- **GIVEN DATA**:

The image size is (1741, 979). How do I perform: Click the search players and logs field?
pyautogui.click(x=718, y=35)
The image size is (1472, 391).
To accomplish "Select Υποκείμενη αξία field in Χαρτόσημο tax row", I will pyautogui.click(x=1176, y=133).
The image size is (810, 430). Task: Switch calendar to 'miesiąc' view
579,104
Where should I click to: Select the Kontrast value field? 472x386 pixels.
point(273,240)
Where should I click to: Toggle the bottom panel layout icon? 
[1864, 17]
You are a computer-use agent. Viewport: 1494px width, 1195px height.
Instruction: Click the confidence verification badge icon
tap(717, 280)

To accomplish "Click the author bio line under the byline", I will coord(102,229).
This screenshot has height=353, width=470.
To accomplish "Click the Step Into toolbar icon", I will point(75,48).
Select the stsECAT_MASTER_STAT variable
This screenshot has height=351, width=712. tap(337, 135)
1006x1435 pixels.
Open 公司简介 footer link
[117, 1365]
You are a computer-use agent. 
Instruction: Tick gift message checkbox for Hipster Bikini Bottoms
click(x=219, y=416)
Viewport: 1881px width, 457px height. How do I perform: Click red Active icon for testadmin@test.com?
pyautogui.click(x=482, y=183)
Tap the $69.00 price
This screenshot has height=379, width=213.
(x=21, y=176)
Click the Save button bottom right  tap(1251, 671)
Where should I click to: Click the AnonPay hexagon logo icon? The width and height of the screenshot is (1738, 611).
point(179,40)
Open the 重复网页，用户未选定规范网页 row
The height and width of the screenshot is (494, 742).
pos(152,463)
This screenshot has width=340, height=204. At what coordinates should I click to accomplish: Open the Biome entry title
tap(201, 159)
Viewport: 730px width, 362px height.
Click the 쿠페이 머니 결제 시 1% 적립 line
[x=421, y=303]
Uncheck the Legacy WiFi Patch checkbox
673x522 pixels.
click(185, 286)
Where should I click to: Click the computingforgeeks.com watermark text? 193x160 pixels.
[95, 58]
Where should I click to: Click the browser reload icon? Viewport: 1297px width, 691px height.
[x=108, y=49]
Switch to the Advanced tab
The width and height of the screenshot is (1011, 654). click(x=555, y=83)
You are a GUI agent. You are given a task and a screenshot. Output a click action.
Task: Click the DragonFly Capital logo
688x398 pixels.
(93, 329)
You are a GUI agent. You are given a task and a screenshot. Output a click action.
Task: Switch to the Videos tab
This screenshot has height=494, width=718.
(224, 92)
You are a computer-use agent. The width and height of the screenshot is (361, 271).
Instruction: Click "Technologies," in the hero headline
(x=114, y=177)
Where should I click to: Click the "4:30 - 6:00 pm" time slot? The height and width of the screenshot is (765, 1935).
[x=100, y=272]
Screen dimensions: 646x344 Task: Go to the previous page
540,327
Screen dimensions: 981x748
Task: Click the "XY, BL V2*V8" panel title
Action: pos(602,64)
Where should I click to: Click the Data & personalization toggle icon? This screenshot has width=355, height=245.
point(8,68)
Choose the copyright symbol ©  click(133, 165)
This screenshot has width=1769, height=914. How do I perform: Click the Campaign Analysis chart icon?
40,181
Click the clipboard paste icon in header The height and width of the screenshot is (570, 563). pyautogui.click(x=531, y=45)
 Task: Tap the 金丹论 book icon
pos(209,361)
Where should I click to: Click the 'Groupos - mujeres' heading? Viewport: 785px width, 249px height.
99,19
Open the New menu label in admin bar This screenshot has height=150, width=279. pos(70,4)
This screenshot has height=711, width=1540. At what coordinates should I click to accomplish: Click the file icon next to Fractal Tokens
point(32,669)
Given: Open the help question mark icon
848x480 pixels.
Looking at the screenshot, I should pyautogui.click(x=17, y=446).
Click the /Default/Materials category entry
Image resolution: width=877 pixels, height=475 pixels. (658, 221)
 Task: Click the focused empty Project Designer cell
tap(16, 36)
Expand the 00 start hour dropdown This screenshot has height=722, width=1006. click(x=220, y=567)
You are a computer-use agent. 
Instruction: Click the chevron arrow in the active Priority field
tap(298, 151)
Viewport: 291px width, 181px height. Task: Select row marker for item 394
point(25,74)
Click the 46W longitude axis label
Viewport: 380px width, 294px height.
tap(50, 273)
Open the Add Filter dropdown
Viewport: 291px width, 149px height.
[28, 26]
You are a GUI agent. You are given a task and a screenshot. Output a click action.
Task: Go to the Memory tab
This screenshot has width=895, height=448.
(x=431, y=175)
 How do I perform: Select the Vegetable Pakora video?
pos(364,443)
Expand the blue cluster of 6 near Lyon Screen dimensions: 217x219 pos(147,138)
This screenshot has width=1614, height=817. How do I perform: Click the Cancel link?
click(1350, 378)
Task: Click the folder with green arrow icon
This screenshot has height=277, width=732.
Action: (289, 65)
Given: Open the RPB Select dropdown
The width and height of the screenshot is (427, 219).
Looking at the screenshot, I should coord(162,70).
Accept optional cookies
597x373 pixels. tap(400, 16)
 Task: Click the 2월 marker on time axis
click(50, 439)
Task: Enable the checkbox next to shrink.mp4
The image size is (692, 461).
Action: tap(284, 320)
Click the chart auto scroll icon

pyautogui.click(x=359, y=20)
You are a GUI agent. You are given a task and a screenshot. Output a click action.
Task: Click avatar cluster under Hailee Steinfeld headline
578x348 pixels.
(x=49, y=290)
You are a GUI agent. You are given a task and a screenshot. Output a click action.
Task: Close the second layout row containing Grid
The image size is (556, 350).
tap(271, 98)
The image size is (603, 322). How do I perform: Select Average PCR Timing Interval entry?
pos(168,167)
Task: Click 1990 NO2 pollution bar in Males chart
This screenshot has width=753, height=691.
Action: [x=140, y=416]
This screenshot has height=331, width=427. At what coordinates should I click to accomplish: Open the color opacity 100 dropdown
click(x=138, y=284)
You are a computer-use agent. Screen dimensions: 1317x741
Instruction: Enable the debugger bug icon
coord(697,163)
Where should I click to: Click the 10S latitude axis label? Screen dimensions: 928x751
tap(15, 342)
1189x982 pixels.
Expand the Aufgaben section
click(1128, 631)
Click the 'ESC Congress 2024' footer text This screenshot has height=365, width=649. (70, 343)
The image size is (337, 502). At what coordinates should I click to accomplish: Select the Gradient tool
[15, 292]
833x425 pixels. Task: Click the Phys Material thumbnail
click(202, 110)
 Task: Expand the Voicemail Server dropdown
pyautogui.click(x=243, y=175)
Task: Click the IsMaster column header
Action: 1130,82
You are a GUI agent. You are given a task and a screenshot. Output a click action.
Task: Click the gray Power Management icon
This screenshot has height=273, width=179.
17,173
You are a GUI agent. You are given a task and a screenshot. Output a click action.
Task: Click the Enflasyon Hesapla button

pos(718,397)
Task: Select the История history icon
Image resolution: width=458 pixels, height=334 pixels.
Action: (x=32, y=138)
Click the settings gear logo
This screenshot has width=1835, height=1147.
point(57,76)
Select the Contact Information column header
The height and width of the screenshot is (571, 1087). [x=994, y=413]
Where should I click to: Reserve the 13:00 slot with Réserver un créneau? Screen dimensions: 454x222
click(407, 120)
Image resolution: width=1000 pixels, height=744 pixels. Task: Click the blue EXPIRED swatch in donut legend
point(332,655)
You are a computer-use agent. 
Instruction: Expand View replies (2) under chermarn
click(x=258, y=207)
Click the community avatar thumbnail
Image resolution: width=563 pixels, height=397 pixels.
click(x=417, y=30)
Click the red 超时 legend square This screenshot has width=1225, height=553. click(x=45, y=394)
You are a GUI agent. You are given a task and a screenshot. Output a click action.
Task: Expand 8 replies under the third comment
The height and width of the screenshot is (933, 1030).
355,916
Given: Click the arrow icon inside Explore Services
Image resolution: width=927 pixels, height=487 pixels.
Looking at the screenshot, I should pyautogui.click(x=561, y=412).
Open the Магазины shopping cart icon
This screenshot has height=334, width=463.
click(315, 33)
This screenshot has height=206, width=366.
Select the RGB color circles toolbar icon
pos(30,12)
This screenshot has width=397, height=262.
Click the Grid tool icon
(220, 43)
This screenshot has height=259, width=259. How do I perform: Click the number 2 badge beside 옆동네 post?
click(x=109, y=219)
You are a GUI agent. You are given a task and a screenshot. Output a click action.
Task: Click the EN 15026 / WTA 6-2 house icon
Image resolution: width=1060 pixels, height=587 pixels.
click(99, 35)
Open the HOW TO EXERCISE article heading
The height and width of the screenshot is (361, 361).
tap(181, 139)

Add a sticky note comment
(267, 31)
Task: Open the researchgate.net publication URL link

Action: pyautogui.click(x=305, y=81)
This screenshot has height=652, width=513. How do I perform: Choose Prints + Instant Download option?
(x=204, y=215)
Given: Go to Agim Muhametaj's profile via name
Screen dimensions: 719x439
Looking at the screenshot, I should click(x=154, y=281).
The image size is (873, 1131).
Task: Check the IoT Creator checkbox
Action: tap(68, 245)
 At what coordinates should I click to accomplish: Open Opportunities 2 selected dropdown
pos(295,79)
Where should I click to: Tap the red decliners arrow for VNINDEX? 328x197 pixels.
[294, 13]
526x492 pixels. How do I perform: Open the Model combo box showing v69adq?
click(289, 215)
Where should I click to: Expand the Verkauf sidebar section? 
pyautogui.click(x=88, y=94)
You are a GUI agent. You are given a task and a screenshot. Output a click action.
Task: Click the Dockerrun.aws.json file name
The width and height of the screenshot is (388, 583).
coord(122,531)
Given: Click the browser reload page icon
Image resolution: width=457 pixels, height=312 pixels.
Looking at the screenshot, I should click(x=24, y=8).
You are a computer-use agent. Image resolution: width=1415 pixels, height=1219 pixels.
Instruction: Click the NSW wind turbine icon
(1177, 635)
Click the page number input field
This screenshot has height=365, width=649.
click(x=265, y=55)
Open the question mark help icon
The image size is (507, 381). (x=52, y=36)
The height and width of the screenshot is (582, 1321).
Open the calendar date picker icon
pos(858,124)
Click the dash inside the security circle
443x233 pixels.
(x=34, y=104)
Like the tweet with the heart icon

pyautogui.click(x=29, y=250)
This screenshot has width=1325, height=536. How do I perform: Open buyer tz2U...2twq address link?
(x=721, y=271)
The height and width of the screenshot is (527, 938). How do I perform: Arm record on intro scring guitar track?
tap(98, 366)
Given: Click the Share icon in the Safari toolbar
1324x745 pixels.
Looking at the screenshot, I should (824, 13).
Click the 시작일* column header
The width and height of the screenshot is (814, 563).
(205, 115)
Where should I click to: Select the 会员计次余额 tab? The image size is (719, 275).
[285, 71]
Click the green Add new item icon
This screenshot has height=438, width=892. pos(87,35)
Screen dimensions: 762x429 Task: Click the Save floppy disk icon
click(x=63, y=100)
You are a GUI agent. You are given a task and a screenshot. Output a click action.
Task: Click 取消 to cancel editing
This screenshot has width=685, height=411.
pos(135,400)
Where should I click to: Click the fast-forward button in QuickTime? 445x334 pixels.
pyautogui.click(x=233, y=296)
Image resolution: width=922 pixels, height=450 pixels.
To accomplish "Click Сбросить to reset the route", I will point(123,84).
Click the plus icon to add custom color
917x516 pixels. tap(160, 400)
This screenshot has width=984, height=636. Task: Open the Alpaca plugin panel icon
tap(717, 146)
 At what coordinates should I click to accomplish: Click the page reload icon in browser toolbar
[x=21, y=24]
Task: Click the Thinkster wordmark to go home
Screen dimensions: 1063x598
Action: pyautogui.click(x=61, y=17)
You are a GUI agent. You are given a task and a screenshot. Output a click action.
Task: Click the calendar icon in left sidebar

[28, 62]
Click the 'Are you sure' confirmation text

- **STATED EXERCISE**: Rewrite the rows starting at the line that contains "Click the 46W longitude axis label" and ending after the line that contains "Action: (289, 65)", switching "Memory tab" to "Performance tab" and leaving everything else unchanged.

- **SOLVED PROBLEM**:
Click the 46W longitude axis label
Viewport: 380px width, 294px height.
tap(50, 273)
Open the Add Filter dropdown
Viewport: 291px width, 149px height.
[28, 26]
You are a GUI agent. You are given a task and a screenshot. Output a click action.
Task: Go to the Performance tab
This screenshot has width=895, height=448.
(x=431, y=175)
 How do I perform: Select the Vegetable Pakora video?
pos(364,443)
Expand the blue cluster of 6 near Lyon Screen dimensions: 217x219 pos(147,138)
This screenshot has width=1614, height=817. How do I perform: Click the Cancel link?
click(1350, 378)
Task: Click the folder with green arrow icon
This screenshot has height=277, width=732.
Action: (289, 65)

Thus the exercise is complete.